Excerpt provided |
------------------------------

Advisers whose clients receive electronic statements from qualified custodians must still form a reasonable belief after due inquiry that the clients are receiving those statements. The adviser may satisfy this requirement by, for example, being copied on the email notifications of account statement postings sent to clients in addition to having access to client statements on the custodian's website, although this is not the exclusive means of forming that reasonable belief (footnote 21 of the Adopting Release). (Modified March 5, 2010.)

Question IV.2

Q: Can an adviser voluntarily continue to send its own quarterly account statements to clients in addition to the statements that the clients receive directly from qualified custodians?

A: Yes. If an adviser voluntarily sends account statements, it must insert a legend required under paragraph (a)(2) of the rule urging the client to compare information provided in its statements with those from the qualified custodian in account opening notices and subsequent statements sent to the client for whom the adviser opens custodial accounts with the qualified custodian. (Modified March 5, 2010.)

Question IV.3

Redesignated as Question XVI.4.

------------------------------

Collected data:

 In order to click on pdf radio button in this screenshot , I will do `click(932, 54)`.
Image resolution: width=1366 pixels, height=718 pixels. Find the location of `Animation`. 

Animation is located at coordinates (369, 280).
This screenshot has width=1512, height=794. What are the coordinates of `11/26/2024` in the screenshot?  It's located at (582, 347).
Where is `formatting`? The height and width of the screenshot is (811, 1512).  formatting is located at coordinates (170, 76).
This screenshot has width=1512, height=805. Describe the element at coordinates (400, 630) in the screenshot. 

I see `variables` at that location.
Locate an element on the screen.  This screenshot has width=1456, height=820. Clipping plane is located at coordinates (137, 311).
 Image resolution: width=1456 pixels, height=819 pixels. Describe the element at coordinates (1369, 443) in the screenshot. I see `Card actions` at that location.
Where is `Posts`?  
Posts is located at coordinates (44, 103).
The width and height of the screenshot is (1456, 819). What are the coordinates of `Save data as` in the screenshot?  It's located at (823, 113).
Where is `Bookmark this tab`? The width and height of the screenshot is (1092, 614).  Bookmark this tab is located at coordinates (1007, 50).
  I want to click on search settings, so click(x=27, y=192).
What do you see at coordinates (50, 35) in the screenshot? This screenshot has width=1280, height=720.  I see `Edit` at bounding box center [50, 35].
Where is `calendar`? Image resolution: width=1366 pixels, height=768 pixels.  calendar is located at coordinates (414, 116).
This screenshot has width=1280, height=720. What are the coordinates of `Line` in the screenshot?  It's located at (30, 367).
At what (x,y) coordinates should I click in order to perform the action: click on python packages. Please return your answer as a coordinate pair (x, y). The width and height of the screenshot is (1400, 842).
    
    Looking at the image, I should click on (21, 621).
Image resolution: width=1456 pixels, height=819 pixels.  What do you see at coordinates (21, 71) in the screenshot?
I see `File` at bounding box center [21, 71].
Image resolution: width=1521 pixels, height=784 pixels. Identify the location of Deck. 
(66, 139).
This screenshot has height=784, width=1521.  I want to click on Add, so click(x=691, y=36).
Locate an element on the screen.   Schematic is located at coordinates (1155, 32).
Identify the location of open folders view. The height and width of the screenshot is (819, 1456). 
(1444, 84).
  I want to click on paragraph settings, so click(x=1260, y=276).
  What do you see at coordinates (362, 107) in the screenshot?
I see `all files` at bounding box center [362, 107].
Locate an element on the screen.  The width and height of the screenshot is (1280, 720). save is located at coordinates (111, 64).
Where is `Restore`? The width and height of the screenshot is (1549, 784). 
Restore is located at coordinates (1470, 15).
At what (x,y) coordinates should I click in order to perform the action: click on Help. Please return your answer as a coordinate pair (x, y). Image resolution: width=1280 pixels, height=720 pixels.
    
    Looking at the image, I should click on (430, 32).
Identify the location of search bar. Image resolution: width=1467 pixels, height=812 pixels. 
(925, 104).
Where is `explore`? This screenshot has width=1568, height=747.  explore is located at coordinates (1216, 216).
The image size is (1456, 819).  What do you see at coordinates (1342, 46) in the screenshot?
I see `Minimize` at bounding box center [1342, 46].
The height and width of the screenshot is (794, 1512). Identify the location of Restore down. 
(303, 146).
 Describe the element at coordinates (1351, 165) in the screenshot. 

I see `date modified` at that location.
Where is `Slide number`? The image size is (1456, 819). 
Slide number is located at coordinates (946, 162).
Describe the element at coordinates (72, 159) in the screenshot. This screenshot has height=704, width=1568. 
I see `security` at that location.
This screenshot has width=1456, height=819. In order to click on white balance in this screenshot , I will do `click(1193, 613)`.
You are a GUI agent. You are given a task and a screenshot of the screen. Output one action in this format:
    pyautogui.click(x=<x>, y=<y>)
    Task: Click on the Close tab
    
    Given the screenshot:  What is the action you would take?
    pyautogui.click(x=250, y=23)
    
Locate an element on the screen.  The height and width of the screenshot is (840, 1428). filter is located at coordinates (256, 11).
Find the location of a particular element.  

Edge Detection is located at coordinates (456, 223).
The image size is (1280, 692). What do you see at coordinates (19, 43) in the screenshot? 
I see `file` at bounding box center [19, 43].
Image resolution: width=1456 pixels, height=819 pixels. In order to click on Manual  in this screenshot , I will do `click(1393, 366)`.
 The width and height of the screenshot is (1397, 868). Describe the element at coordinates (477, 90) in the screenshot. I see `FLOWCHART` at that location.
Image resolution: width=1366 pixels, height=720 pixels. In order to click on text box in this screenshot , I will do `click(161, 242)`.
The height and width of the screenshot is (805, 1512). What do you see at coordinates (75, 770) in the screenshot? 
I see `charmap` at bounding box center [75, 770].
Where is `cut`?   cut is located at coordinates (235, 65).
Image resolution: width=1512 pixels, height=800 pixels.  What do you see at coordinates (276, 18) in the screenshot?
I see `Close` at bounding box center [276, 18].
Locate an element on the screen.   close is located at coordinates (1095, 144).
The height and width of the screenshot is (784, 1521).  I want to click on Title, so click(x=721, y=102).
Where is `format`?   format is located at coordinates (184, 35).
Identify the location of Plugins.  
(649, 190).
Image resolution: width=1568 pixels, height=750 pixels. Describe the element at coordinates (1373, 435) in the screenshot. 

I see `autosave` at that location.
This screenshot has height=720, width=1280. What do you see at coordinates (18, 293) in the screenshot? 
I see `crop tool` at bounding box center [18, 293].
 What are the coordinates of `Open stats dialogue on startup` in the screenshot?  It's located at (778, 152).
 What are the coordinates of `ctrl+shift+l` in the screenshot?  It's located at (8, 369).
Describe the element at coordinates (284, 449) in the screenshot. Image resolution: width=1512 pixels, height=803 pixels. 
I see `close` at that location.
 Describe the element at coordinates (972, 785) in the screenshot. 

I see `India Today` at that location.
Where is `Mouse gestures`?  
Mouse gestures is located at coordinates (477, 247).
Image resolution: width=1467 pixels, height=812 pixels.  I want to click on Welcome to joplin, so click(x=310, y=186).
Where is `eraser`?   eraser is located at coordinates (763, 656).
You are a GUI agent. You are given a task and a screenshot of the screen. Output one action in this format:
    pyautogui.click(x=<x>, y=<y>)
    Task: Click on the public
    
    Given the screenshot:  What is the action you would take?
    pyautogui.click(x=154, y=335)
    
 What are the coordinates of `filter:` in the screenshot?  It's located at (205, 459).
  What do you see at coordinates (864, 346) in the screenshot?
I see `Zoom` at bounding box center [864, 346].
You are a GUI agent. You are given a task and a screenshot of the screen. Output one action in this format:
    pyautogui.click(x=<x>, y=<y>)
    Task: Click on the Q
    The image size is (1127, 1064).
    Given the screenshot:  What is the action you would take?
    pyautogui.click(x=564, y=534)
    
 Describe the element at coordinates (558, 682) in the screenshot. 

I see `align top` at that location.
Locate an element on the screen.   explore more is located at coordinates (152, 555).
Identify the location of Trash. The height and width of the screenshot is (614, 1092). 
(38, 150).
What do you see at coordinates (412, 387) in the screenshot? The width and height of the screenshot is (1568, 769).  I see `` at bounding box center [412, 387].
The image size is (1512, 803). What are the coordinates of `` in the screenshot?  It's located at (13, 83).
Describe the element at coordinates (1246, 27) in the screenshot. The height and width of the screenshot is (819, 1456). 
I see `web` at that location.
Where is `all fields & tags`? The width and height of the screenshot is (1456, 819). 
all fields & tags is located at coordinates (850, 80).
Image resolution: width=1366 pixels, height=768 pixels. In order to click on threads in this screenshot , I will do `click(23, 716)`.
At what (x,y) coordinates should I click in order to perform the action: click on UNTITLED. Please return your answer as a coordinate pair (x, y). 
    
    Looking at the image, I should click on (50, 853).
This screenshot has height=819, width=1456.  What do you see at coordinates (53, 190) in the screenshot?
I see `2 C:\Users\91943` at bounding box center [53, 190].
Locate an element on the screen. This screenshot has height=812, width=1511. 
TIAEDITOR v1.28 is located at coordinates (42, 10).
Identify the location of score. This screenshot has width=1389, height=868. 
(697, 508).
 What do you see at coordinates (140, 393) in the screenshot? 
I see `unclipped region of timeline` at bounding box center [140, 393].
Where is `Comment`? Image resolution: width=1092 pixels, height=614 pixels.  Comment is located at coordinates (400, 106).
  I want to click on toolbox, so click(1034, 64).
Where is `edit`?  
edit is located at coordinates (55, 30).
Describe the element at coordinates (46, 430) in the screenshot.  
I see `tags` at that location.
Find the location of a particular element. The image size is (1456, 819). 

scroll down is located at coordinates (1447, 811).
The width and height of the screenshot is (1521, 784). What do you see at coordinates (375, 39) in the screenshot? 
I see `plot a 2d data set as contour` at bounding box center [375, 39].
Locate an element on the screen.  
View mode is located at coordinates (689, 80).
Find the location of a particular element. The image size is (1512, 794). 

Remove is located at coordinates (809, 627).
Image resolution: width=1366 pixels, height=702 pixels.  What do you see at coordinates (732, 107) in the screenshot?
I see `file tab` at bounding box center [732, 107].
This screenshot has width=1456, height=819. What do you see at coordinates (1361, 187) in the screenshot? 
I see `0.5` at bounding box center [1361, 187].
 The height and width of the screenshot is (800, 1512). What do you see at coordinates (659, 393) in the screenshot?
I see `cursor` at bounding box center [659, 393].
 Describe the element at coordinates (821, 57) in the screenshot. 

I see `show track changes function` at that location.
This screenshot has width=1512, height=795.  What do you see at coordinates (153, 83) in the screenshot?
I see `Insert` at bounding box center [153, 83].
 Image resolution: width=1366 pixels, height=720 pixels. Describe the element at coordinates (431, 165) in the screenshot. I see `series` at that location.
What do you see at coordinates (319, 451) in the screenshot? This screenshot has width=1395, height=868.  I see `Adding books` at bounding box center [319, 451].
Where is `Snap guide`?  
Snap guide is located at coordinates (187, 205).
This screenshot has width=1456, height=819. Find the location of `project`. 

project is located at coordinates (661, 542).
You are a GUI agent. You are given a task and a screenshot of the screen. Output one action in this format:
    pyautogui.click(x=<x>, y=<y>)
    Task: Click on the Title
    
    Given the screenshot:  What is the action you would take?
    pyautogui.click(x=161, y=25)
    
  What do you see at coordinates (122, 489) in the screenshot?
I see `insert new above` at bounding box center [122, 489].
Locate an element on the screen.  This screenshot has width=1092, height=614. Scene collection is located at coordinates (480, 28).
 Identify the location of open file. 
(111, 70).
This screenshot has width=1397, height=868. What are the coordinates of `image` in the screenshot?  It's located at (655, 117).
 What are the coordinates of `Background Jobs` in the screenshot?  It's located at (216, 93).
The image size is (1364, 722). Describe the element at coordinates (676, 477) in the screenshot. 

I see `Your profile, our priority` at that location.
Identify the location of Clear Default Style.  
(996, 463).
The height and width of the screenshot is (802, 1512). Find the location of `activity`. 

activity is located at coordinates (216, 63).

------------------------------

Problems to work on |
**A.** Rewrite the entries from the line containing "is (1549, 784)." through the line containing "(925, 104).", inclusive, as a JSON list of strings with one string per line and no blank lines.
**B.** Extend the text on investment advisers and client account statements from qualified custodians, beginning after its final sentence.

Answers by task |
**A.**
[
  "Where is `Restore`? The width and height of the screenshot is (1549, 784). ",
  "Restore is located at coordinates (1470, 15).",
  "At what (x,y) coordinates should I click in order to perform the action: click on Help. Please return your answer as a coordinate pair (x, y). Image resolution: width=1280 pixels, height=720 pixels.",
  "    Looking at the image, I should click on (430, 32).",
  "Identify the location of search bar. Image resolution: width=1467 pixels, height=812 pixels. ",
  "(925, 104)."
]

**B.**
Question IV.4

Q: Is there an example of a report that may be issued by the independent public accountant performing a surprise examination of the adviser?

A: Yes. As stated within the Commission's Guidance for Accountants (see Release No. IA 2969), the surprise examination is a compliance examination to be conducted in accordance with AICPA attestation standards. The AICPA has issued an illustrative surprise examination report to reflect the reporting specified in the Guidance for Accountants. The illustrative report is available on the AICPAs website at https://www.aicpa.org/content/dam/aicpa/interestareas/frc/industryinsights/downloadabledocuments/custody-report-september-1final.

Additionally, the AICPA published this illustrative surprise examination report in the May 2010 edition of the Audit and Accounting Guide — Investment Companies. (Posted September 9, 2010)

Question IV.5

Q: The Guidance for Accountants (http://www.sec.gov/rules/interp/2009/ia-2969.pdf) states that the accountant's surprise examination report must include an opinion as to whether the investment adviser had been complying with rule 204-2(b) since the prior examination date. When an investment adviser becomes subject to the surprise examination requirement for the first time, what period should such opinion cover?

A: The accountant should report on the investment adviser's compliance with rule 204-2(b) for a period beginning no later than the date the adviser became subject to the surprise examination requirement through the examination date. (Posted December 2, 2010)

Question IV.6.A

Q: Who must file Form ADV-E and the certificate of accounting (surprise examination report)?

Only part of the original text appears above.